Radiative transfer in one-dimensional inhomogeneous atmospheres

We use Ambartsumian's method of addition of layers to show that various problems, including the standard ones, of radiation transfer in a plane-parallel inhomogeneous atmosphere may be reduced to the solution of the Cauchy problems for linear differential equations. This allows avoiding the known difficulties arising in solving the boundary-value problems to which the classical approach leads. For the purpose of exposition, the paper deals with the simplest one-dimensional problem of multiple scattering for an atmosphere of finite optical thickness. The idea of the approach is that we start with determining the reflection and transmission coefficients of an atmosphere by solving the initial-value problem for a set of linear differential equations of the first order.

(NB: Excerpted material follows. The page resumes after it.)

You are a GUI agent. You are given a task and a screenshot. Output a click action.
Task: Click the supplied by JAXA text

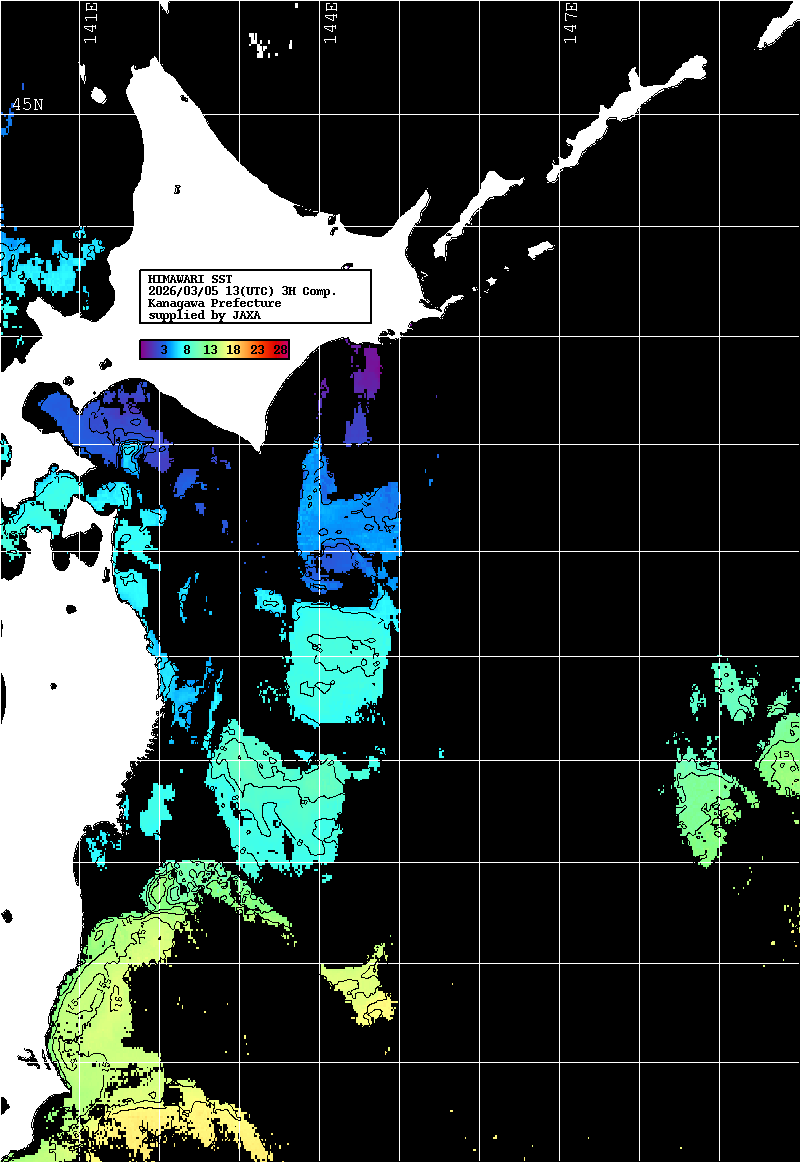point(204,315)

After that the internal radiation field is found immediately without solving any new equation. The approach is applied to several classical problems of astrophysical interest. In particular, we evaluate the mean number of scatterings undergone by different types of photons. The transfer of radiation in an atmosphere with arbitrarily distributed internal sources is considered. Analytical solutions for these problems are obtained. Simple recursion formulas are derived to find the radiation intensity emitted by a multicomponent atmosphere. The problem of multiple scattering of radiation with partial redistribution over frequencies is discussed to demonstrate the generalization of the approach to the matrix case. The results of numerical calculations are given.